■ SHORT PROBLEM A: In the saved data entries, swap "U-Factor" for "R-Value" and give those lines again with nothing else changed. Start at the line that has "Click the Ball" and stop after the last of the saved data entries.

■ SELECTED TEXT:
Start
# NGD #2 - G&L ASAT Special



## davewrites (Oct 22, 2013)

#2 - G&L Tribute Series ASAT Special, Tobacco Burst (via eBay.com)



















































































Coles Notes: Leo's ultimate evolution of his T-style guitar? I believe it now. MFD pickups are the real deal and his Saddle-Lock bridge is a brilliantly engineered block of brute resonance. This is an amazing guitar and I could go on for hours about it's features, build quality, bang-for-the-buck, etc… Honestly, if you need a full review, check out Nick Jaffe's YouTube demo. I wholeheartedly agree with everything he says and appreciate how well he says it, even the uber-technical bits. Plus, he's 1,000x the player that I am. I wish I could make my ASAT sing like this...


[video=youtube;LrEJUY3I7C8]http://www.youtube.com/watch?v=LrEJUY3I7C8[/video]


I would highly recommend either guitar to any player. I also assume my next guitar purchase will be a G&L -- tremendous power, versatility, quality, value… Simply the best!

… 

(See: NGD #1 - G&L Fallout)


----------



## sulphur (Jun 2, 2011)

Congrats!

Though I haven't ever tried a Tribute, I've heard that they are a great value.
I believe that they use the US hardware, pickups and electronics, don't they?
I love the bridges on these, I have an older three bolt Special.

Nice burst too!


----------



## davewrites (Oct 22, 2013)

sulphur said:


> Congrats!
> 
> Though I haven't ever tried a Tribute, I've heard that they are a great value.
> I believe that they use the US hardware, pickups and electronics, don't they?
> ...


Yes, same MFD pickups as the USA models, same bridge, same tuners... a steal considering I paid only $369. 

Envious about your 3-bolt neck. Love that look.


----------



## sulphur (Jun 2, 2011)

Wow, I didn't realize that these were so inexpensive.

For some reason, I thought that they'd be double that cost.
Where did you order from? Was it an online store?

The Fallout would definitely be worth a look, for under four bills.


----------



## cheezyridr (Jun 8, 2009)

they make such cool guitars! good for you! when i bought my strat, i was actually looking for a G&L, but no one had what i wanted, or would order it for me. someday....


----------



## sulphur (Jun 2, 2011)

Here's my early '90s Stealth Special...


----------



## davewrites (Oct 22, 2013)

Nice! Alder or Swamp Ash?


----------



## davewrites (Oct 22, 2013)

sulphur said:


> Wow, I didn't realize that these were so inexpensive.
> 
> For some reason, I thought that they'd be double that cost.
> Where did you order from? Was it an online store?
End
(Saved data entries)
Start
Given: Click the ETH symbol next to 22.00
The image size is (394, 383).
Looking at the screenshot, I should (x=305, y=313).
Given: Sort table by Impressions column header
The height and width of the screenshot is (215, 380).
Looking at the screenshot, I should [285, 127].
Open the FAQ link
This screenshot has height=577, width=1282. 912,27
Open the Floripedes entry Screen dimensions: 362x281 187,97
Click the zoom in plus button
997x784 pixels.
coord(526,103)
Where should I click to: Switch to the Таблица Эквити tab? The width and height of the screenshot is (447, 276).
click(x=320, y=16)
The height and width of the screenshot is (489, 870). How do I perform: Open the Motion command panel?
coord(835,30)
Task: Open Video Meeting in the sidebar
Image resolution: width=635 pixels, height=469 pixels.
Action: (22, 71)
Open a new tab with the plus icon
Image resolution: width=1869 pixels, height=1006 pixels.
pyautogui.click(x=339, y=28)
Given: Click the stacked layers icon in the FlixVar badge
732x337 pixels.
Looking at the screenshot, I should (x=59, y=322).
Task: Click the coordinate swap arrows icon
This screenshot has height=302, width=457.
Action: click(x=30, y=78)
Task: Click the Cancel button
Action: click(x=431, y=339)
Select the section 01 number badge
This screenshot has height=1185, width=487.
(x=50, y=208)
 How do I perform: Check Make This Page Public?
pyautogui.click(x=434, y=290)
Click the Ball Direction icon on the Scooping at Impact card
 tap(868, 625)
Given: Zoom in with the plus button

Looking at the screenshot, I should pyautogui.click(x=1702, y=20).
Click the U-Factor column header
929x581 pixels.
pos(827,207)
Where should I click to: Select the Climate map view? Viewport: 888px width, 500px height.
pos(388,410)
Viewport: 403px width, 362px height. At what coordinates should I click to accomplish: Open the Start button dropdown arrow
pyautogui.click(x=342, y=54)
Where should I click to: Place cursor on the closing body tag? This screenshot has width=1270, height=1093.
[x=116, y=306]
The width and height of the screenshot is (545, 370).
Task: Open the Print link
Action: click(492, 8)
End
■ SHORT PROBLEM B:
Answer these about the G&L guitar thread:
(i) How much did davewrites pay for the Tribute ASAT?
(ii) What guitar does sulphur show from the early '90s?
(iii) What brand of guitar was cheezyridr looking for before buying a strat?

■ WORKED ANSWER A:
Click the Ball Direction icon on the Scooping at Impact card
 tap(868, 625)
Given: Zoom in with the plus button

Looking at the screenshot, I should pyautogui.click(x=1702, y=20).
Click the R-Value column header
929x581 pixels.
pos(827,207)
Where should I click to: Select the Climate map view? Viewport: 888px width, 500px height.
pos(388,410)
Viewport: 403px width, 362px height. At what coordinates should I click to accomplish: Open the Start button dropdown arrow
pyautogui.click(x=342, y=54)
Where should I click to: Place cursor on the closing body tag? This screenshot has width=1270, height=1093.
[x=116, y=306]
The width and height of the screenshot is (545, 370).
Task: Open the Print link
Action: click(492, 8)

■ WORKED ANSWER B:
(i) $369
(ii) A Stealth Special
(iii) A G&L